LESETEXT —
= = = = = = =
Gedenken an den antifaschistischen Widerstand in Neuss 1933 – 1945
Das traditionelle Gedenken zu Ehren der Neusser Widerstandskämpferinnen und ‑kämpfer am Ersten Mai kann in diesem Jahr unter den Bedingungen der Corona-Pandemie nicht wie gewohnt stattfinden. Dennoch will die DKP Neuss-Dormagen den Tag nicht ohne Würdigung dieser mutigen Bürgerinnen und Bürger unserer Stadt verstreichen lassen. Daher legt sie auch in diesem Jahr Blumen an den Gräbern von August Höhfeld und Hermann Düllgen nieder, die ihren Kampf gegen den Faschismus mit dem Leben bezahlten. Wichtig ist dies vor allem, weil ihr Vermächtnis nach wie vor nicht erfüllt ist.
Die befreiten Häftlinge des KZs Buchenwald schworen: „Die Vernichtung des Nazismus mit seinen Wurzeln ist unsere Losung. Der Aufbau einer neuen Welt des Friedens und der Freiheit ist unser Ziel.“ Doch wie steht es heute in unserem Land um die Erfüllung dieses Anspruchs? Am 9. Oktober 2019 griff der Faschist Stephan Balliet in Halle die dortige Synagoge an, um ein Blutbad unter den Menschen anzurichten, die sich anlässlich des höchsten jüdischen Feiertages dort versammelt hatten. Als er dieses Vorhaben nicht umsetzen konnte, erschoss er zwei Menschen im Umfeld der Synagoge. Am 19. Februar 2020 ermordete der Nazi Tobias Rathjen in Hanau zehn Menschen. Und wie jedes Mal geisterte durch die Medien das Gefasel vom psychisch gestörten Einzeltäter – ganz so, als ob es in Deutschland keine faschistische Szene gäbe, die sich seit Jahren in einer Atmosphäre von stiller Begünstigung und offener Verharmlosung gedeihlich entwickelt. Politik, Justiz und Strafverfolgungsbehörden bieten hier immer wieder ein ebenso skandalöses wie beschämendes Bild.
= = = = = = =
DATEN ZUR AUSWERTUNG —
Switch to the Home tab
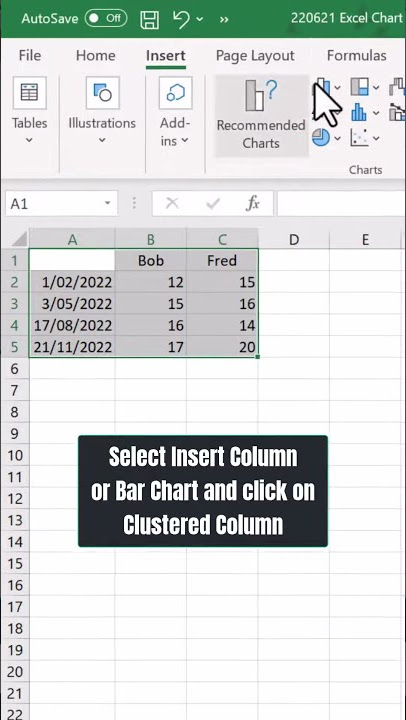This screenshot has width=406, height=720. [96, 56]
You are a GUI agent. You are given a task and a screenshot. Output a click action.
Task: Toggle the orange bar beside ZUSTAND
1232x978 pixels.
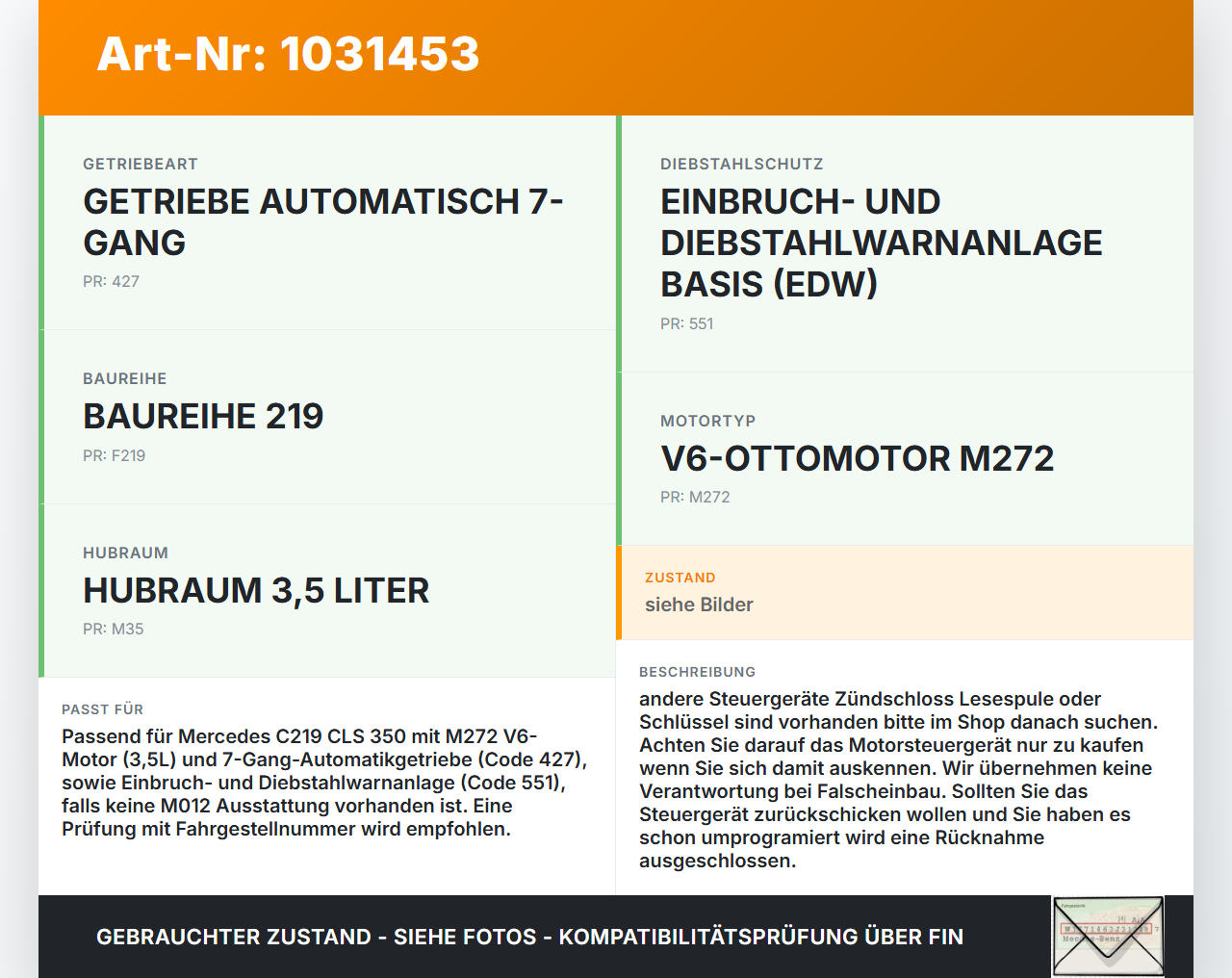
= = = = = = =
AUSZUFÜHRENDE AUFGABEN —
(1) Gib den Text zum Neusser Widerstandsgedenken wörtlich wieder, beginnend mit „Gedenken an den“ und weiter bis einschließlich „nicht erfüllt ist.“.
(2) Setze den Text zum Neusser Widerstandsgedenken dort fort, wo er aufhört.
Die Datensätze werden hierfür nicht gebraucht.

ANTWORTEN JE PUNKT —
(1)
Gedenken an den antifaschistischen Widerstand in Neuss 1933 – 1945
Das traditionelle Gedenken zu Ehren der Neusser Widerstandskämpferinnen und ‑kämpfer am Ersten Mai kann in diesem Jahr unter den Bedingungen der Corona-Pandemie nicht wie gewohnt stattfinden. Dennoch will die DKP Neuss-Dormagen den Tag nicht ohne Würdigung dieser mutigen Bürgerinnen und Bürger unserer Stadt verstreichen lassen. Daher legt sie auch in diesem Jahr Blumen an den Gräbern von August Höhfeld und Hermann Düllgen nieder, die ihren Kampf gegen den Faschismus mit dem Leben bezahlten. Wichtig ist dies vor allem, weil ihr Vermächtnis nach wie vor nicht erfüllt ist.

(2)
Es zeigt sich, dass aus der Mordserie des NSU keine Konsequenzen gezogen wurden. Bereits damals war den zuständigen staatlichen Organen mehr an Verschleierung als an Aufklärung gelegen. Der Verfassungsschutz hat die Nazi-Szene, aus welcher der NSU hervorging, mit aufgebaut und finanziert. Diesbezügliche Akten wurden vernichtet, ohne dass dies strafrechtliche Konsequenzen gehabt hätte. Der damalige Chef des thüringischen Verfassungsschutzes, Helmut Roewer, publiziert heute in rechtsradikalen Medien. Wer Faschisten und deren Freunde zu Schützern einer parlamentarischen Demokratie bestellt, dem geht es wohl höchstens in Worten um den realen Schutz dieser Ordnung. Die Rede vom Staatsversagen ist hier bestenfalls Schönfärberei. Denn Versagen liegt vor, wenn ein grundsätzlich gewolltes Vorhaben durch eigenes Unvermögen nicht umgesetzt wurde. Aber kann man jemandem wie Herrn Roewer (oder seinen übergeordneten Dienstherren) wirklich den Willen zur Verteidigung der Demokratie unterstellen? Am Aufbau der Behörde, in der er führend tätig war, waren seinerzeit ehemalige Angehörige von SS und Gestapo beteiligt. Man kann sich also gut vorstellen, welcher Geist in diesem Hause herrscht, aber umso schlechter, dass aus dieser Richtung Initiativen zum Schutz demokratischer Rechte zu erwarten wären. Und dieses Bild wird auch dadurch nicht besser, dass die Finanzbehörden versuchen, der Vereinigung der Verfolgten des Naziregimes/Bund der Antifaschisten (VVN/BdA) die Gemeinnützigkeit abzuerkennen. Gerade Organisationen wie die VVN/BdA sind es, welche eine unentbehrliche Arbeit leisten, um über faschistische, rassistische Umtriebe aufzuklären und ihnen entgegenzutreten. Hier Solidarität zu zeigen und unterstützend aktiv zu werden, ist notwendiger denn je. Denn für das Wort „Wehret den Anfängen!“ ist es zu spät. Über Anfänge sind wir hinaus. Es muss Schlimmeres verhindert werden.